A majority of cash market trading points saw prices continue to fall Monday as unusually moderate mid-December weather kept heating load light in the East. The drop of nearly 15 cents in January futures Friday was a secondary depressant for cash numbers.

However, much of the West ranged from flat to about half a dollar higher as a storm that had caused major problems in the Pacific Northwest late last week wended its way through the Rockies and Four Corners region, leaving low temperatures in the 20s or less in its wake. Even California had freeze watches posted for Monday night in many interior valleys, according to The Weather Channel.

Monday’s losses were mostly modest in ranging from a couple of pennies to nearly 40 cents. The Gulf Coast, which is currently seeing almost no heating demand in the Southeast, tended to take most of the biggest price hits.

Although the East is currently experiencing above normal temperatures in many parts, with the South enjoying spring-like highs in the 60s and 70s, that will be changing about midweek as more seasonable weather returns. Whether that will translate into an overall cash rally is problematic, however, after futures plummeted another 33.4 cents Monday, leaving the January contract not far above the psychologically important $7 level. Expectations that the year-on-year storage surplus is likely to soar in the next two weekly reports also will make a rally in the physical market more difficult to achieve.

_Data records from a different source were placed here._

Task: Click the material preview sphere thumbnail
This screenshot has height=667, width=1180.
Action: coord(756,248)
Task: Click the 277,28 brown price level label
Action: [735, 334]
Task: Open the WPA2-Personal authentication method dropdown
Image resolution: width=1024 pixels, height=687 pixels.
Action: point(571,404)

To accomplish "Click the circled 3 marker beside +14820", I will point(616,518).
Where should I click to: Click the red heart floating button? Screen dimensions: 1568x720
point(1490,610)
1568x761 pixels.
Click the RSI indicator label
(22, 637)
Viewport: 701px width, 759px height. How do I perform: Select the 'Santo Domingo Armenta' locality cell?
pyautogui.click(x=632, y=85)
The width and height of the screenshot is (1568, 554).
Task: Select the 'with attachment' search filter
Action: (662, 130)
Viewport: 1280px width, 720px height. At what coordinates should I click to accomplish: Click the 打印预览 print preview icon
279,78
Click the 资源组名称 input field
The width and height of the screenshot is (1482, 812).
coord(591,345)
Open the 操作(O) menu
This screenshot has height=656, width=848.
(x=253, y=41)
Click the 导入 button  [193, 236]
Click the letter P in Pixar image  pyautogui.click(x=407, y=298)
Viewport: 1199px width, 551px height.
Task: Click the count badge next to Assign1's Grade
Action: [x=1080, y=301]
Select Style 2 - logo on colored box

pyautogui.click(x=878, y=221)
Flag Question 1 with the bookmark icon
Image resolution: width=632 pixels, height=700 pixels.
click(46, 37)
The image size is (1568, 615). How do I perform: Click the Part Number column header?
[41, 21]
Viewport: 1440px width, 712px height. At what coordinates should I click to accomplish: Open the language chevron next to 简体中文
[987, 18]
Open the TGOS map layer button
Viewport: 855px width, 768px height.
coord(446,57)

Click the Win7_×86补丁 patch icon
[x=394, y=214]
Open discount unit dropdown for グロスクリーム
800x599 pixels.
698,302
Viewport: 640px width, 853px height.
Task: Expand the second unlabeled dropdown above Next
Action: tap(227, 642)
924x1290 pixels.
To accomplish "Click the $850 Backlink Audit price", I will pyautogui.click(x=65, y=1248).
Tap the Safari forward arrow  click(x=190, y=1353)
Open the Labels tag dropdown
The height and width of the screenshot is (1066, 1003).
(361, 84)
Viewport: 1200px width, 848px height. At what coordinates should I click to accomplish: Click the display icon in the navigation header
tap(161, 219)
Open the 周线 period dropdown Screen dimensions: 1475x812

The impending return of eastern weather more closely resembling winter was somewhat reflected in MRT canceling a weekend System Protection Warning that had been issued to reflect mild temperatures in its service area, and Transco saying it could start taking nominations again to resolve due-pipeline imbalances (see Transportation Notes).

Heavy fog has forced closure of the Houston Ship Channel for much of the past few days, and the Houston Ship Channel Pilots Association said Monday the waterway would remain closed to traffic for at least the rest of that day. A Houston-based marketer said he doesn’t trade that point, but he doubted that the backup in tankers unable to deliver crude oil to Channel refineries had lasted long enough to put a serious dent in refinery gas purchases. He also believed that many such facilities keep oil in on-site storage tanks to tide them over during such circumstances.

Obviously there’s not a lot of demand anywhere in the East right now, the marketer continued, but he considered the fact that several points in the Midcontinent were flat to down only a few cents Monday was a sign of a coming build-up in demand. With cooler temperatures approaching in the East, he thought the cash market has a chance for a midweek rebound, although he conceded it might be a “flip a coin” rally.

However, a trader representing several Gulf Coast independent producers didn’t see any rally in the cards, based largely on the screen’s decline Monday and storage bearishness. Also, although eastern markets are due to start getting colder around midweek, she said it won’t be “cold cold” (that is, below normal temperatures). “You would think prices might be up a little” Tuesday because of the rise in heating load, she added, “but I don’t speculate any more” about next-day price movement after “too many wrong guesses.” She thought the fact that futures continued to fall in Access and hit the $7 level was a further argument against a cash rally.

It’s a cinch that the next two storage reports will show pretty small withdrawals, the trader said, “because we’re selling into markets that are injecting the gas.”

She said her company was trying to get January business going Monday so the traders can finish up early and enjoy the holidays, “but nobody wants to play with us.” But she expects a repeat of last month when many people tried to finish December baseload deals ahead of the holidays, making a lot of trading outside the traditional bidweek period of the last five business days of a month.